The House of Representatives Subcommittee on Highway and Transit is planning to start the transportation reauthorization process on June 24, 2009 at 11:00 a.m. EST by marking up the Surface Transportation Act of 2009 (“Act”). House Transportation and Infrastructure Chairman, James Oberstar, has made a proposal which would fundamentally overhaul surface transportation programs drawing on many of the recommendations by a federally mandated Surface Transportation Policy and Revenue Commission as well as on White House policy priorities. The Obama Administration, however, has a completely different political and legislative strategy in mind, causing a public disconnect between leaders of the legislative and executive branches.

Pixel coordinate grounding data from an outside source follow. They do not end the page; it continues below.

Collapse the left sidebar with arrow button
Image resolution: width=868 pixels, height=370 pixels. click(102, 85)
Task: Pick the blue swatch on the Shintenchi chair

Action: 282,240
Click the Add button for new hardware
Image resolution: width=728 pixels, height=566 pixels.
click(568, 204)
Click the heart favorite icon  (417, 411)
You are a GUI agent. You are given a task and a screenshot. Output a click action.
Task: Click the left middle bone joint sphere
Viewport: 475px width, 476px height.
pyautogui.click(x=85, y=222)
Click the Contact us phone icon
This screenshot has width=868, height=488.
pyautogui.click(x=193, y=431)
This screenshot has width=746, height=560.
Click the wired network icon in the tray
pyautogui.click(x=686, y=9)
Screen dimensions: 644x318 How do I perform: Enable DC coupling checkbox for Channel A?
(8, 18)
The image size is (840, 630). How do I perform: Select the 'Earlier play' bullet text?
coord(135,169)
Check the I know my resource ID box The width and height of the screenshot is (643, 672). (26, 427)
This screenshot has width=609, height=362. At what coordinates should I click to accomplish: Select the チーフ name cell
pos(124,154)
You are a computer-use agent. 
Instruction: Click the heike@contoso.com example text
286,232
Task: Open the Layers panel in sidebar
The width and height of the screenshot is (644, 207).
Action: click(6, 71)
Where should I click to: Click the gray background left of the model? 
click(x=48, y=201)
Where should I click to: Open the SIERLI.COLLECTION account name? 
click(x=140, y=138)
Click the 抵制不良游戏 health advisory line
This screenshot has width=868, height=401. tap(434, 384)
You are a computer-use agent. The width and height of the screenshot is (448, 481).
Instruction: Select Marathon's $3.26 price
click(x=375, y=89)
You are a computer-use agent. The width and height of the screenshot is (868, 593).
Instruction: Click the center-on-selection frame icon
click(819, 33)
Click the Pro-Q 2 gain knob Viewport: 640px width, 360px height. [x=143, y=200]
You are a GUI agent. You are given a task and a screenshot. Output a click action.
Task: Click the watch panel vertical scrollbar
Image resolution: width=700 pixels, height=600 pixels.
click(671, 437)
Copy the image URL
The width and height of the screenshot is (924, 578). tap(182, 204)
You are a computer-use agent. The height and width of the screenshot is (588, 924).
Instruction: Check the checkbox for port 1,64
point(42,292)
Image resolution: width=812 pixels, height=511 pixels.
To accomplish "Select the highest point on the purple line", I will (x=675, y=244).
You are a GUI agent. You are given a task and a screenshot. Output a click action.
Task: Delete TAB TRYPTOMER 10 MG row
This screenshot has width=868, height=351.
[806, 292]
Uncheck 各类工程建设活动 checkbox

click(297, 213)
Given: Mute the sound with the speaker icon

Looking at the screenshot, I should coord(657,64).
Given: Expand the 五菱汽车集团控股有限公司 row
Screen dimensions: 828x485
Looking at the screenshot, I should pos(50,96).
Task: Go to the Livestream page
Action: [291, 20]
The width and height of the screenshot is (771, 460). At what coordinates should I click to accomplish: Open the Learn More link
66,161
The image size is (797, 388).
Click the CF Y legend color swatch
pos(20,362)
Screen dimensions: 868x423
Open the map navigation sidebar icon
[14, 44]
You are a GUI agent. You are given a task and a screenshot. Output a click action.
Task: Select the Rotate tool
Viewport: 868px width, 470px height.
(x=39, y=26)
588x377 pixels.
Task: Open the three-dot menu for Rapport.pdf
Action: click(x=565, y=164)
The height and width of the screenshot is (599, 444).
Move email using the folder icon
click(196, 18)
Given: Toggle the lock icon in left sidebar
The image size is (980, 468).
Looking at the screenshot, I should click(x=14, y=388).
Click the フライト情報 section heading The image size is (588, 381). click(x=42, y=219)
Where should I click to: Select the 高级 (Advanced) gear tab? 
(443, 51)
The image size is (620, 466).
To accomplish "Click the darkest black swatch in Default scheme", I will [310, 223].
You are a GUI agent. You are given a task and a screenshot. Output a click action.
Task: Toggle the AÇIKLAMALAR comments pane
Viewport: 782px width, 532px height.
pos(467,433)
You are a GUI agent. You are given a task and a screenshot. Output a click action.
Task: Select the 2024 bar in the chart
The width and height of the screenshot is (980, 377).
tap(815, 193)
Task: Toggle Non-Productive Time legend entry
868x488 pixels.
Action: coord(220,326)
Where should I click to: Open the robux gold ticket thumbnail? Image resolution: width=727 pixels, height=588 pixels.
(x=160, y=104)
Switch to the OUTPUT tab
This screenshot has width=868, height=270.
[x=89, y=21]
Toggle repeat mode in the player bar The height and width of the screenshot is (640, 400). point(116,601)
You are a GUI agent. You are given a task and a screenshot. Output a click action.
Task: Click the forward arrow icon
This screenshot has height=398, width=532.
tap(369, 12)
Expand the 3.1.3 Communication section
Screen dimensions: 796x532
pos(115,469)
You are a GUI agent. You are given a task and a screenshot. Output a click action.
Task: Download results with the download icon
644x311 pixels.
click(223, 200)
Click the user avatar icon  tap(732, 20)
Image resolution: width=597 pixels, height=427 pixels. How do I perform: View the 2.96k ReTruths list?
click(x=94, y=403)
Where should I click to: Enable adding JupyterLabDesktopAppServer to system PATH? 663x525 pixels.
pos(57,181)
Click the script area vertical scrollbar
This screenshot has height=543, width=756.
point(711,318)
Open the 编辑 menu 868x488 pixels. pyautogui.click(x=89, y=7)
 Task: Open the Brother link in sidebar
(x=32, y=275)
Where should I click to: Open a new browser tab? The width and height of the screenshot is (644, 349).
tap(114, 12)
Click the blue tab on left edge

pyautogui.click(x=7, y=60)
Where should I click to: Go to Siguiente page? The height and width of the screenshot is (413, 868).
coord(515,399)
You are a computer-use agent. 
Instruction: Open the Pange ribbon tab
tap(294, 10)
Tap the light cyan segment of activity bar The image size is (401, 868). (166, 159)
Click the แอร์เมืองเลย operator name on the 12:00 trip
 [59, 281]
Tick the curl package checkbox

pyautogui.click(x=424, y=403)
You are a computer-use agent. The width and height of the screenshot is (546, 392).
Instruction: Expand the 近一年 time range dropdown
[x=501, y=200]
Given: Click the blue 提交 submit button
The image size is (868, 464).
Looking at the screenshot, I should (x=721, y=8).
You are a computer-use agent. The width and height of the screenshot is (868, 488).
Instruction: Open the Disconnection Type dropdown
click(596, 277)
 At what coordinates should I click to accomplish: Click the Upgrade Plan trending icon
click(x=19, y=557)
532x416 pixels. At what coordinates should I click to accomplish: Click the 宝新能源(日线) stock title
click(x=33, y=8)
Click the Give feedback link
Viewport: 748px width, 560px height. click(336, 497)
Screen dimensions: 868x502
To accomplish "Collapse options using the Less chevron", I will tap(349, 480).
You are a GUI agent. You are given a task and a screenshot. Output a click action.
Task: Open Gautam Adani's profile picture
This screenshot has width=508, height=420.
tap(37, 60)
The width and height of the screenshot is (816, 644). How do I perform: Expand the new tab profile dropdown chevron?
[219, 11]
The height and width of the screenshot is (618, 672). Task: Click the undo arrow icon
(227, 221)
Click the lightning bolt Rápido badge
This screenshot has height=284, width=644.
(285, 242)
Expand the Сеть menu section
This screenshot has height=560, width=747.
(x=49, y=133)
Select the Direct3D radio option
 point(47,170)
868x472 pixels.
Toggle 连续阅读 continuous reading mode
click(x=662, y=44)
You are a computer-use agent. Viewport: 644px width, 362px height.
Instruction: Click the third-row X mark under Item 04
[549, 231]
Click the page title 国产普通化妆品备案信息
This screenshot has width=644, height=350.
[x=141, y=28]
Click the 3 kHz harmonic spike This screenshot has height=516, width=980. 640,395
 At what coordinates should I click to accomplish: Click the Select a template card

First, on a negative note, the Act would consolidate or eliminate 75 existing Federal highway and transit programs including the “Indian Reservation Road Bridges Program,” and “The Public Transportation Participation Pilot Program.

On the positive side, the Act would create a new rail section to promote President Obama’s proposal of a high speed passenger rail network. Also, at the urging of the Administration, Oberstar would create an Office of Livability in the Transportation Department, to link transportation planning to housing and business development. The Act would also overhaul the Transportation Department’s inner workings by creating a position of Undersecretary of Intermodalism. That Undersecretary would help coordinate planning by agencies responsible for different methods of transportation, including the aviation, railroad, transit, highway and maritime administrations, along with Amtrak, the Coast Guard and the Army Corps of Engineers. “It’s an opportunity to restructure all of transportation,” Oberstar said at a briefing Wednesday. “Those modal administrators have not done so much as what we’re doing here – sat around a table, had coffee together – in 40 years. It’s time to do that.”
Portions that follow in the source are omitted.